Extracted information ▸
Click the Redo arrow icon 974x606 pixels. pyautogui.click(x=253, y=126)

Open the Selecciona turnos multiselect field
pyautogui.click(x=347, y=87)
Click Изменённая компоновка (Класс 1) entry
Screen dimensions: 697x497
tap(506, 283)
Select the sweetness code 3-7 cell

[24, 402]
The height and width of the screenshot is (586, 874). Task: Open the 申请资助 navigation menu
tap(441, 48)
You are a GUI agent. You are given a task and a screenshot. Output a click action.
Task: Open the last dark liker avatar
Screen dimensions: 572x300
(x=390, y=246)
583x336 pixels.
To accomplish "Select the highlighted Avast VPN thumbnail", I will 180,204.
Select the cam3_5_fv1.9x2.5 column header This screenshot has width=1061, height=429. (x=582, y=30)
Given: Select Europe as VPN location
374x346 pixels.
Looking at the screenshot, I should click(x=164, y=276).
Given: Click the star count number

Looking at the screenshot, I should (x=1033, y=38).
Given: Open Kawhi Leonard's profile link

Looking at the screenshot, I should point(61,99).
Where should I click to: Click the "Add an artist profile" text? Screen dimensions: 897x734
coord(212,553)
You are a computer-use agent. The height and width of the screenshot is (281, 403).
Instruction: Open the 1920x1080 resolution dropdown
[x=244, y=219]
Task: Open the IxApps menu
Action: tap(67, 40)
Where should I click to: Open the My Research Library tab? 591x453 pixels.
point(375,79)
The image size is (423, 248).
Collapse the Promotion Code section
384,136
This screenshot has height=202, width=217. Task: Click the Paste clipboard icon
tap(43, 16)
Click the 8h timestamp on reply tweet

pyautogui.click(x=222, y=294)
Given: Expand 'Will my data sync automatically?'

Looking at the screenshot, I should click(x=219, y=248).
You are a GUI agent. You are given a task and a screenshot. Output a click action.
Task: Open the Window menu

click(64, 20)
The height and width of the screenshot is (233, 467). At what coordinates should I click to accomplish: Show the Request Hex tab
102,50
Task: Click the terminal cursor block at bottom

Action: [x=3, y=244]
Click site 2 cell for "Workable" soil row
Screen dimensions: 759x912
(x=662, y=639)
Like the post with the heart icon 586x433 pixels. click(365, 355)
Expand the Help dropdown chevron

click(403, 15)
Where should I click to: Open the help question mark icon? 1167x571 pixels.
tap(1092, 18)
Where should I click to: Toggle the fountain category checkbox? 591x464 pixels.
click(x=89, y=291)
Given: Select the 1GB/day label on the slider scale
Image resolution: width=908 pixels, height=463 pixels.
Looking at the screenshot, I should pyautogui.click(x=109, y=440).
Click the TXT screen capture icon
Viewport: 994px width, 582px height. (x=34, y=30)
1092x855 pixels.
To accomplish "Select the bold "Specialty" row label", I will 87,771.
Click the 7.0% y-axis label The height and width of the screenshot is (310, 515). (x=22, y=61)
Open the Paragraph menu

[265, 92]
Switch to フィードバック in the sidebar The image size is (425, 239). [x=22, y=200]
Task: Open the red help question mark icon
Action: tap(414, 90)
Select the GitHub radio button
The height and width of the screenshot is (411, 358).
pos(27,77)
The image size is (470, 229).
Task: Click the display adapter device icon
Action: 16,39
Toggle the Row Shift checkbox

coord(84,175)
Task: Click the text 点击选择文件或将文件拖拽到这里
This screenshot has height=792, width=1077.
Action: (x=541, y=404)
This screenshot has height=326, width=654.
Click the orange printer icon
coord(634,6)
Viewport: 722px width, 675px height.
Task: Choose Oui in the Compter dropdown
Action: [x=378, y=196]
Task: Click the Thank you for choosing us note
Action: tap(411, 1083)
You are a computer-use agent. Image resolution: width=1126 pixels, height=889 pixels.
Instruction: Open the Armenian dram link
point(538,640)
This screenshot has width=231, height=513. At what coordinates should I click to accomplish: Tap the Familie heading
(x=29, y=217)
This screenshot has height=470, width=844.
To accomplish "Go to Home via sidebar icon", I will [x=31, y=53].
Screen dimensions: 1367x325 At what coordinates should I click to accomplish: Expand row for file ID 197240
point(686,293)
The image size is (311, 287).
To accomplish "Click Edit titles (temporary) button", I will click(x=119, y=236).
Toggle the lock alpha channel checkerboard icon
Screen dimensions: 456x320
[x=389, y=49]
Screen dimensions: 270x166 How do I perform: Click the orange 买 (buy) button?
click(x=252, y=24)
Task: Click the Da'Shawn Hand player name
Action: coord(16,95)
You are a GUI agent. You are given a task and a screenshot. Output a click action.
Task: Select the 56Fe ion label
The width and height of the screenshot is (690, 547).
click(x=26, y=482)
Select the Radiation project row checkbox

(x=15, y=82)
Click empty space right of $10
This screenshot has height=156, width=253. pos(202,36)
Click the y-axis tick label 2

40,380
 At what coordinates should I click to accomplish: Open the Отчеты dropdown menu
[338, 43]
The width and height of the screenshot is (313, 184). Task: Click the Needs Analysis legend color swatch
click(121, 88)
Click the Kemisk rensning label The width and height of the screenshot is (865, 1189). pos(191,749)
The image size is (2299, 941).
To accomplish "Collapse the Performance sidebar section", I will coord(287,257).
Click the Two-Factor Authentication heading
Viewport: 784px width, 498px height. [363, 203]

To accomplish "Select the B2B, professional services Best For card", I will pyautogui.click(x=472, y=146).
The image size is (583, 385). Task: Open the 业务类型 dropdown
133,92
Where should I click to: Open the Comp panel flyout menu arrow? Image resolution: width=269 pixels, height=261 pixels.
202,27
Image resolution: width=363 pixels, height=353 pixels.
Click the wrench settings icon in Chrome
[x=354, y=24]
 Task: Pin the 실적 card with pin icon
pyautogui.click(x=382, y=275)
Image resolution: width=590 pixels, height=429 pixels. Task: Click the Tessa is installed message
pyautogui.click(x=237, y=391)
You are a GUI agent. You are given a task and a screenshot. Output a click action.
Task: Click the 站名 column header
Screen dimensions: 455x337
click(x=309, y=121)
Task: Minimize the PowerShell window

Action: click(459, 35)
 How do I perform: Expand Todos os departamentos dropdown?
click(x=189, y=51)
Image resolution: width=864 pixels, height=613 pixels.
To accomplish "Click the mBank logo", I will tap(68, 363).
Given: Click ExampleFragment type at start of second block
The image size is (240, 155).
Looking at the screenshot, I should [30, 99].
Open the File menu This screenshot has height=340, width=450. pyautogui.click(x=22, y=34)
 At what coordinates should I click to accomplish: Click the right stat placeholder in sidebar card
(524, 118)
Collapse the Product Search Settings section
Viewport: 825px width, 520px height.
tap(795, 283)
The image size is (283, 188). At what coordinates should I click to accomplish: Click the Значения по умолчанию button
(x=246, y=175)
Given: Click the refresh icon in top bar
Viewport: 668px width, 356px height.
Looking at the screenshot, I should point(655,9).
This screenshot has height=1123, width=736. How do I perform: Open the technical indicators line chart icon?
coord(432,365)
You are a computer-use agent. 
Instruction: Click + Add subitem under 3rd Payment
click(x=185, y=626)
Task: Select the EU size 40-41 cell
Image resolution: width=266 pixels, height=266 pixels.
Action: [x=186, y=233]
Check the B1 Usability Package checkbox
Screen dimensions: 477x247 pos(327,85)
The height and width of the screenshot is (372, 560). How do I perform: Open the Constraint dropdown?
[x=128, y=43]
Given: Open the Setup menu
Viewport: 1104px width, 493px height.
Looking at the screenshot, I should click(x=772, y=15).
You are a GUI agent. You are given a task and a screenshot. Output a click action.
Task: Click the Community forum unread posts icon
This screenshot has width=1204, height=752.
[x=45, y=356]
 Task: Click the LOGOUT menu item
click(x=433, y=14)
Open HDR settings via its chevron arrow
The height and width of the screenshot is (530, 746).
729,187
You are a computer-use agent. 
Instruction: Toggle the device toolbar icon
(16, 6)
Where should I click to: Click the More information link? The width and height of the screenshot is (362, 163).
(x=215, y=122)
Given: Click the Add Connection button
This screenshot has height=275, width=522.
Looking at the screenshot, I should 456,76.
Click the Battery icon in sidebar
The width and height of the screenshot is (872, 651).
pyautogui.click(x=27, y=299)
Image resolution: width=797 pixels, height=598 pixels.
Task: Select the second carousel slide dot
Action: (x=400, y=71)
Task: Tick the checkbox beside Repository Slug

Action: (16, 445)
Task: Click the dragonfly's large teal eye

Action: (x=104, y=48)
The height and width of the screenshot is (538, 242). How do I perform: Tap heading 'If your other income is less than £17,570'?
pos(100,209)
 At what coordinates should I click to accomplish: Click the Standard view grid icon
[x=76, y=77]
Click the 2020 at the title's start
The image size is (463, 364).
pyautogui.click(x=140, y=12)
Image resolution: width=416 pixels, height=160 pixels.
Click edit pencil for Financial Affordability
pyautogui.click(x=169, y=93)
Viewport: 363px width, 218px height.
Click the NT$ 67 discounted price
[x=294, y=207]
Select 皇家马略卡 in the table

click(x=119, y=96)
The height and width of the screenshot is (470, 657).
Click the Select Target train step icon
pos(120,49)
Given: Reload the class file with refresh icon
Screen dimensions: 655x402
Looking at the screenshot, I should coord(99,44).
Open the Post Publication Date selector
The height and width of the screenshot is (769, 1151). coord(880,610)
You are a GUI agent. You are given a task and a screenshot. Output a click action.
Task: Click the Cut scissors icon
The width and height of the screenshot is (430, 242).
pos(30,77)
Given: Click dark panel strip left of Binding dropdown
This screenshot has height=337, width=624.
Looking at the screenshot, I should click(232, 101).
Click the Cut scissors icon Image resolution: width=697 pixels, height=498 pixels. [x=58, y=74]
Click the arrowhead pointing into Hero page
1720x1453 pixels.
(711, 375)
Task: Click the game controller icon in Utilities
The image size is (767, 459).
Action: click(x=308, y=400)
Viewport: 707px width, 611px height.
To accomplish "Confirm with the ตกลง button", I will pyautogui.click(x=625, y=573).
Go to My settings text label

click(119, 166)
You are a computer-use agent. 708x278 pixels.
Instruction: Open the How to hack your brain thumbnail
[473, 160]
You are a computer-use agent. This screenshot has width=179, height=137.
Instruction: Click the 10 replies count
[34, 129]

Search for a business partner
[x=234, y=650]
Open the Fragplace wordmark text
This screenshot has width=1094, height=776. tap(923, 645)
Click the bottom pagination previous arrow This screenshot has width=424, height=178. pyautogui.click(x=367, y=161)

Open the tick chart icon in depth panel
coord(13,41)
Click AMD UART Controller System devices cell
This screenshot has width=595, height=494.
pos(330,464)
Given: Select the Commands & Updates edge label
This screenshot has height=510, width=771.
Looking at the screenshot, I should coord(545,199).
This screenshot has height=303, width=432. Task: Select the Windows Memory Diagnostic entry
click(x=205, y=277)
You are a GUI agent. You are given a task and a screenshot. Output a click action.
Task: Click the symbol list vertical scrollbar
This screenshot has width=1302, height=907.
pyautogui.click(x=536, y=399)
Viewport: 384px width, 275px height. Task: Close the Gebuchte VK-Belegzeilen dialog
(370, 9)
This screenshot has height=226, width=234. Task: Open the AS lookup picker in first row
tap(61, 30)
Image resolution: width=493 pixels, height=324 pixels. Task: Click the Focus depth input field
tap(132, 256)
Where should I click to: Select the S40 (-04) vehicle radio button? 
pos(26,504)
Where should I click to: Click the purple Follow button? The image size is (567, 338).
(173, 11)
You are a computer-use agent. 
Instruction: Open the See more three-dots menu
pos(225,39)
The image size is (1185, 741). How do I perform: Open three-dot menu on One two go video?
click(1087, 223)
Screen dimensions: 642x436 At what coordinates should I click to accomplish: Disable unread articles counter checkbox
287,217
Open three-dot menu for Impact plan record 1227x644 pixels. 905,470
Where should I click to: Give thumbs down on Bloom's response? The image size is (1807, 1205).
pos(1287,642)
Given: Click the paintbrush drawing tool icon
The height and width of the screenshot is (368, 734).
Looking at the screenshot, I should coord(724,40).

Your goal ▸ Retype exactly the lines above, from the one with "You are a computer-use agent. This" through the one with "Click AMD UART Controller System devices cell", inclusive.

Exercise answer ▸
You are a computer-use agent. This screenshot has width=179, height=137.
Instruction: Click the 10 replies count
[34, 129]

Search for a business partner
[x=234, y=650]
Open the Fragplace wordmark text
This screenshot has width=1094, height=776. tap(923, 645)
Click the bottom pagination previous arrow This screenshot has width=424, height=178. pyautogui.click(x=367, y=161)

Open the tick chart icon in depth panel
coord(13,41)
Click AMD UART Controller System devices cell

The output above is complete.